Iranian goods have emerged as powerful rivals to Turkish goods in the KRG market, as the devaluation of the sanctions-hit country’s currency lowers the price of its goods in the Kurdish market.
The trade rivalry between Iran and Turkey in northern Iraq is heating up, as the devaluation of the Iranian currency sent the price of Iranian goods down, increasing their allure in the Kurdish market.
“The trade volume between the Kurdish region and Iran is growing because of the devaluation of the Iranian currency against the Iraqi dinar and the U.S. dollar,” Import-Export General Director in the Kurdish Regional Government (KRG) Ministry of Trade, İsmail Muhammed, told Anadolu Agency.
As Iranian goods have become cheaper for Kurdish Iraqi buyers after devaluation, Muhammed said he estimated the bilateral trade volume between two parties, which is currently around 6,435 trillion Iraqi dinars ($5.5 billion), would double itself by the end of the year.
Such an increase would ramp up competition between Turkey and Iran, as the KRG market has also become a stage for Turkish goods and services, being an important spot for local manufacturers suffering from low domestic demand.
The number of Turkish companies operating in the KRG, which was around 485 in 2009, is around 1,500 today, has been boosted by close energy ties between the KRG and Turkey.

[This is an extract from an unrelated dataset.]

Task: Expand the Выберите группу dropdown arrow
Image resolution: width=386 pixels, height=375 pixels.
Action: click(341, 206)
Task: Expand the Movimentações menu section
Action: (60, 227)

Iran’s Consul General in northern Iraqi city of Arbil, Seyed Azim Hossaini, said that currently 400 Iranian companies are operating in the KRG and everything will be done to increase this number. Commenting on the potential race between Turkey and Iran in the market, he said the competition was limited to “goods, not countries.”
“Sometimes, even different companies of same countries compete. This is normal,” he said. However, Eyyüp Smaky, an academic at Salahaddin University, claimed Iran was aiming to dominate the Kurdish market. “Iran wants to grow economically as it is in competition with regional players, particularly Turkey. Iran wants to have control over the Kurdish region, even the whole Iraqi market, in order to be able to have a say in the Kurdish region and Iraqi politics,” Smaky said. Iran’s annual exports to Iraq are around $413 billion, $55 million of which goes to the KRG, according to figures provided by Hossaini.
Boosting energy ties
Home products, automotive parts, electronic devices, construction materials, textiles and food are among the products that people in the KRG buy from Iran. The economic relationship between the two Shiite-dominated countries became further intertwined when Baghdad signed a deal on July 22 with Iran to import natural gas for power generation. The gas will be shipped through a pipeline that will be completed in the next two months.
The oil deals will add a new dimension to two countries’ relationship, Hossaini said, adding that there were plans to establish a refinery in Iraq.